General characteristics
- Class & type: Renard-class xebec
- Tons burthen: 200 tonnes
- Length: 37.4 metres
- Beam: 9.1 metres
- Depth of hold: 3.5 metres
- Armament: 20 guns

= French xebec Singe (1762) =

Xebec of the French Navy launched in 1762

Singe was a Renard-class xebec of the French Navy, launched in 1762. She served in the Mediterranean against the Barbary pirates, and is notable for a number of important officers who served aboard, notably Flotte, Raimondis and Suffren.

== Career ==
In 1763, Singe patrolled the Mediterranean with her sister-ship Caméléon and the frigate Pléïade, to ward off the Salé Rovers. On 15 July 1763, Singe mistakenly engaged a galiot from Algiers, which she mistook for a Salé rover. Pléïade intervened fired two broadsides into the galiot, which sank with all hands before the error was realised. This triggered a diplomatic incident and Captain Fabry had to negotiate a resolution to the crisis.

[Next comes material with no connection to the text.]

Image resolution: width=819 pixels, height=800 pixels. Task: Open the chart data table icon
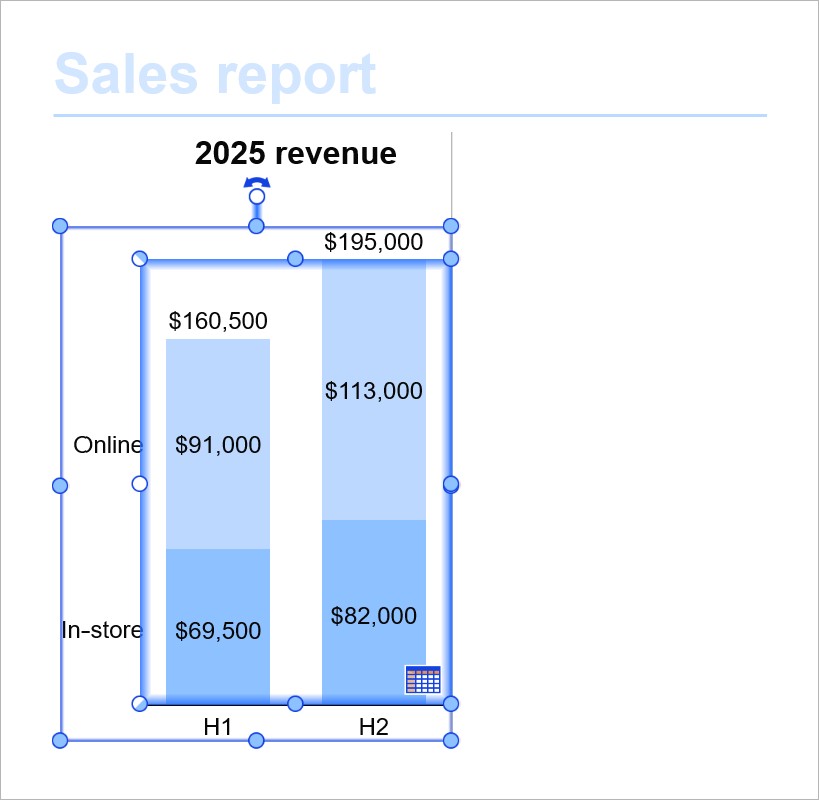point(422,679)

In 1763, Singe was under Suffren, part of a squadron under Duchaffault. She took part in the Larache expedition in June 1765.

In 1769, Singe off Porto-Vecchio under Raimondis.

==Fate==
Singe was sold in Toulon in 1780.

== Legacy ==
A 1/28.8 scale model of Singe is on display at the Musée national de la Marine in Paris.